• **Written instruction a**
Give the number of listing lines that contain the string "double". Reply with the number alone.

• **Supplied passage**

________________________

The algorithm used in this situation is called DRBG, which receives seeds and generates random numbers according to the determined logic. Therefore, when the same seed is set in the same DRBG, these two algorithms output random numbers that match each other exactly. Because of this characteristic, if the user of an algorithm applies predictable values as seeds, an attacker can accurately determine the random number that the user generates. Thus, the seed that initializes or updates the DRBG must be different each time to be unpredictable. In general, these consist of noise sources that are commonly obtained in the operating environment [6]. Because most noise sources have entropy bias, it is inappropriate to use the collected noise source as a seed without any significant change. NIST and the Telecommunications Technology Association (TTA) recommend applying conditioning to equally distribute the biased entropy. The lower bound of the security of the DRBG depends on the entropy provided by the noise sources and the way in which the seed is constructed. It is therefore necessary to configure the seeds with entropy sources that guarantee the target security strength of the cryptographic module [9, 10].

2.6. Noise Sources, Entropy Sources, and Seed

When using the DRBG as a secure standard algorithm, its security depends entirely on the seeds used as input. Therefore, the composition of the seed is extremely important. What is needed are noise sources or entropy sources, because these must consist of values that change unpredictably and nondeterministically. The “noise source” encompasses a function or device that generates nondeterministic data, and the “entropy source” includes a function or device that combines the noise source and an algorithm (as the conditioning) that mitigates its poor characteristics [1, 8].

________________________

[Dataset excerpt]
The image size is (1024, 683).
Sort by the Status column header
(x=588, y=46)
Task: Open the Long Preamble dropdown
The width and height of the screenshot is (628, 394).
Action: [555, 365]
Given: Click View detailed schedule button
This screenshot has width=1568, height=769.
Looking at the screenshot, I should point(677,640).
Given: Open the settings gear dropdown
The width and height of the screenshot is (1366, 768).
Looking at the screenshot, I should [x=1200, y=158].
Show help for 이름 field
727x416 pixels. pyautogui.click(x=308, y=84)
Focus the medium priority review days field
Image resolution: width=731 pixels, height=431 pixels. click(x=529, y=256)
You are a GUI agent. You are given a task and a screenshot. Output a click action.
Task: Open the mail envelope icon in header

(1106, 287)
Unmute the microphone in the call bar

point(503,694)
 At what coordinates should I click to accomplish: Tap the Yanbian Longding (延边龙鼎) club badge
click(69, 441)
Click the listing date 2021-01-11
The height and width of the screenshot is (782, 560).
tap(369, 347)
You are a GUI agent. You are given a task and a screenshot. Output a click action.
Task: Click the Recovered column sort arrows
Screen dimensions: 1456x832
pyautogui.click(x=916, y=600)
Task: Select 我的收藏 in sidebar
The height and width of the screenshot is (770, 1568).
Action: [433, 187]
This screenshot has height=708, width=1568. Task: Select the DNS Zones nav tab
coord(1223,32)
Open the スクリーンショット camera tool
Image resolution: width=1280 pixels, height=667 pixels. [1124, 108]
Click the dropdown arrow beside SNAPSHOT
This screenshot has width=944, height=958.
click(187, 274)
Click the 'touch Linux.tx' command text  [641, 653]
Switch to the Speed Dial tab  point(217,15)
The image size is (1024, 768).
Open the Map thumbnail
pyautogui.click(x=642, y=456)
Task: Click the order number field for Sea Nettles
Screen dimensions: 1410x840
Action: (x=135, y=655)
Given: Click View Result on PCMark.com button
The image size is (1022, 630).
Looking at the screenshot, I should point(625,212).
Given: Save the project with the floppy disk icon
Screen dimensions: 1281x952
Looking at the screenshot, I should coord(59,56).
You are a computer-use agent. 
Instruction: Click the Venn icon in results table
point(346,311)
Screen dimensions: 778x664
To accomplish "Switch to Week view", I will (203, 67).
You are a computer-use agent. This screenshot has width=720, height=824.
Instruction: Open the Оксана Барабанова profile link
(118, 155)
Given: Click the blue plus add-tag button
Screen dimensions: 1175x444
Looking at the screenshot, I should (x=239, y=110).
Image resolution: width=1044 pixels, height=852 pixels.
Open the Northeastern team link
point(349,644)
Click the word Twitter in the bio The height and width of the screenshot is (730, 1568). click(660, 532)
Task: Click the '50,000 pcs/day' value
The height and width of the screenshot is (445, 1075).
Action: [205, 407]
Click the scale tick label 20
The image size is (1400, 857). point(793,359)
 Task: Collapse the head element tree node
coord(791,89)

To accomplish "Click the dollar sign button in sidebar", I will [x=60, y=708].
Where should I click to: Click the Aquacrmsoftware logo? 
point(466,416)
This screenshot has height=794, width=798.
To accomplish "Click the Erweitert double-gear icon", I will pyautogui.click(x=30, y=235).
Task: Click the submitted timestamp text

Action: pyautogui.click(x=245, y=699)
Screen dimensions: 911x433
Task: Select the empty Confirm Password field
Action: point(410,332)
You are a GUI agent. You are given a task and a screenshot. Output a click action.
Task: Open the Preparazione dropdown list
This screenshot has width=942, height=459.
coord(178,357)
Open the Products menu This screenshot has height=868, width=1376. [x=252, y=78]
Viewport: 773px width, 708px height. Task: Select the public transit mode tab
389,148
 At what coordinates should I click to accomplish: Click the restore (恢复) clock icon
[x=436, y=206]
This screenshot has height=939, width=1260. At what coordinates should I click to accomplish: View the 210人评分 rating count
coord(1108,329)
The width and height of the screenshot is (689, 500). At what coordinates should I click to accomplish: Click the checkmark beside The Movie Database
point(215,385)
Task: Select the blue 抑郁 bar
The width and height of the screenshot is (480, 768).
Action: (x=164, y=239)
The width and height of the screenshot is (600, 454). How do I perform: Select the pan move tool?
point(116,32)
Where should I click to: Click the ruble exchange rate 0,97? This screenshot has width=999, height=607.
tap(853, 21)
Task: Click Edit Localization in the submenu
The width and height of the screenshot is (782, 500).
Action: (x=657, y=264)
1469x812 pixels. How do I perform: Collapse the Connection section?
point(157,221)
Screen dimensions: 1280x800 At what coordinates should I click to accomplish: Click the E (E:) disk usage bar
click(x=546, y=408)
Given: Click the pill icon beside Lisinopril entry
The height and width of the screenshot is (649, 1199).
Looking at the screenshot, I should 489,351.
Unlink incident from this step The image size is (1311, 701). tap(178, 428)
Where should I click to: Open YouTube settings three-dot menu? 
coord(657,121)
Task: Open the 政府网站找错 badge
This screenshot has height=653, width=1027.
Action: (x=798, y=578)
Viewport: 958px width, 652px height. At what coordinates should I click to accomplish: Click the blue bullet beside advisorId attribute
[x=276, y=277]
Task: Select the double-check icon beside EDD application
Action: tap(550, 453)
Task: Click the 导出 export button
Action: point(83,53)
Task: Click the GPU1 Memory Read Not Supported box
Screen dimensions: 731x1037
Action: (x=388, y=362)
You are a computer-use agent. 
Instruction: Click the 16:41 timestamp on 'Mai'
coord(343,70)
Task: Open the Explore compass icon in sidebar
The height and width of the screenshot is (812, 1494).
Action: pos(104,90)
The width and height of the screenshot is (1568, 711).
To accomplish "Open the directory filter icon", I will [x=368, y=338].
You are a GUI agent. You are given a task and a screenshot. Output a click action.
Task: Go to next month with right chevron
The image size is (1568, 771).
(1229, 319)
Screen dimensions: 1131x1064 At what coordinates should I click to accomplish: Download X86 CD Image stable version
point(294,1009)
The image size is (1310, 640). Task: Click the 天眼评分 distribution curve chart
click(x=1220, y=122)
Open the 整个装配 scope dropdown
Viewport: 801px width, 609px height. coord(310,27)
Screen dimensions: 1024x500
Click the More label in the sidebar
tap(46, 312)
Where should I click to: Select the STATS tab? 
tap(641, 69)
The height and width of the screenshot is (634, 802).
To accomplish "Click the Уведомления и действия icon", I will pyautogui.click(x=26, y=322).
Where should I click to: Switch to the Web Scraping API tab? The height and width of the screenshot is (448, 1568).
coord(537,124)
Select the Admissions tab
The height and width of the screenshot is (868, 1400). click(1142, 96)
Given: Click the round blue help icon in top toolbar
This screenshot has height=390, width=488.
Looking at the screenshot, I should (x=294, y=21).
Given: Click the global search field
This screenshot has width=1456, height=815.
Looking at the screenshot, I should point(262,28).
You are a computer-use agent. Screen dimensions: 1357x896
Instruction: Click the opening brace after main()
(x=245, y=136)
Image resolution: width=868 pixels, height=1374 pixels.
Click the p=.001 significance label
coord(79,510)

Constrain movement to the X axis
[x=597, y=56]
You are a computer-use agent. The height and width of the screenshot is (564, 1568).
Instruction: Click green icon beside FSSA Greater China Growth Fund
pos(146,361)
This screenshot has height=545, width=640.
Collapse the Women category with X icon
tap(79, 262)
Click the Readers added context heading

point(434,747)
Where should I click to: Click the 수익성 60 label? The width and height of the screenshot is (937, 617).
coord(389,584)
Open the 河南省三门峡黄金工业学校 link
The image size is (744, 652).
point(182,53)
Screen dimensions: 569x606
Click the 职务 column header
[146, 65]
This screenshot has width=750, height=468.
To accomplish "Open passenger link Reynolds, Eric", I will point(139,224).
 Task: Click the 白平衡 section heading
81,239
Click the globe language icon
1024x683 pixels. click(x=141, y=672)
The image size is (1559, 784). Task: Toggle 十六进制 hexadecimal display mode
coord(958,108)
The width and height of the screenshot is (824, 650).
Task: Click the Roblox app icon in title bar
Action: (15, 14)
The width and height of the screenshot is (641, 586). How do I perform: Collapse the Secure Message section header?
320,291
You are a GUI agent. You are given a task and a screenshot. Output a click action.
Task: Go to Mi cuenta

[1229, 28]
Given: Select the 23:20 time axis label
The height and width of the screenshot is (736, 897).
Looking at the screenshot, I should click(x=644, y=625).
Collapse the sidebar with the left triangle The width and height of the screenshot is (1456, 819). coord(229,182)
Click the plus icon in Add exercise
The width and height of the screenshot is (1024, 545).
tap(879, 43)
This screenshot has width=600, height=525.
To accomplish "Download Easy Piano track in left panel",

________________________

• **Written instruction b**
For each statement below, say yes or no to whether it agrees with the DRBG seeding passage, and quote the deciding words from that passage. (i) NIST and TTA recommend conditioning to distribute biased entropy equally. (ii) A collected noise source can be used as a seed without any significant change. (iii) An entropy source combines the noise source with an algorithm.

• **Final result a**
2

• **Final result b**
(i) Yes: "NIST and the Telecommunications Technology Association (TTA) recommend applying conditioning to equally distribute the biased entropy."
(ii) No: "it is inappropriate to use the collected noise source as a seed without any significant change."
(iii) Yes: "includes a function or device that combines the noise source and an algorithm"